Historias de Londres (Enric González)

Una ciudad es la suma de sus habitantes, masa homogénea e informe, un cuadro de conjunto que, sólo en la distancia, se ofrece como imagen de un todo. Sin embargo, ese afán unificador al que tan apegados estamos nos hace olvidar en muchas ocasiones que la vida de una ciudad no existe, que su historia no es tal, sino la suma de muchas vidas, de muchas historias inaprensibles en su totalidad pero imprescindibles para conformar el todo.

Y aunque no es habitual centrar la atención en esos pequeños detalles, este libro responde precisamente a ese propósito, de ahí lo acertado de su título, Historias de Londres, pues no es otra cosa que eso, una selección personal y arbitraria, sentimental si se quiere, de algunas de esas historias que hacen de Londres una gran ciudad.

Enric González ocupó la corresponsalía de El País en Londres a comienzos de los años noventa cumpliendo un sueño largamente. Durante los siguientes años, Enric se encariñó de esa ciudad que otros desprecian por su clima o su gastronomía. Conoció a sus gentes y sus lugares, a sus políticos y periodistas, sus anécdotas y sus fobias, su lado amable y su lado oscuro (que todos tenemos). Del recuerdo y añoranza de aquellos años nacen estas páginas, una guía personal para adentrarse en una ciudad no por conocida menos interesante.
Enric González
Y es que, por diversas razones, la mera evocación de nombres como Baker Street, Abbey Road, Savile Row o Charing Cross hacen remover algo de mi espíritu. Tal vez pocas ciudades reúnen tantas referencias literarias, históricas o musicales como Londres. Me consta que en esto, el autor de este libro y yo mismo no somos una rareza.

------------------------------------------------

### TAREA PLANTEADA:
Edita el fragmento sobre Londres en todo lo que va desde "Una ciudad es" hasta "conformar el todo.", sustituyendo "habitantes" por "vecinos".

### DATOS MOSTRADOS:
------------------------------------------------

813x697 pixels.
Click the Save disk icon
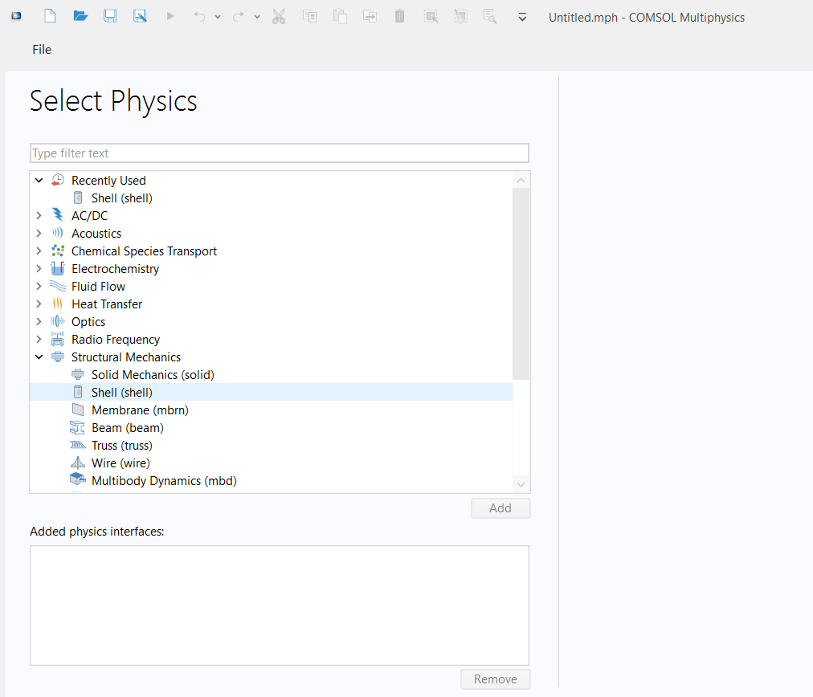coord(110,16)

------------------------------------------------

### SOLUCIÓN DESARROLLADA:
Una ciudad es la suma de sus vecinos, masa homogénea e informe, un cuadro de conjunto que, sólo en la distancia, se ofrece como imagen de un todo. Sin embargo, ese afán unificador al que tan apegados estamos nos hace olvidar en muchas ocasiones que la vida de una ciudad no existe, que su historia no es tal, sino la suma de muchas vidas, de muchas historias inaprensibles en su totalidad pero imprescindibles para conformar el todo.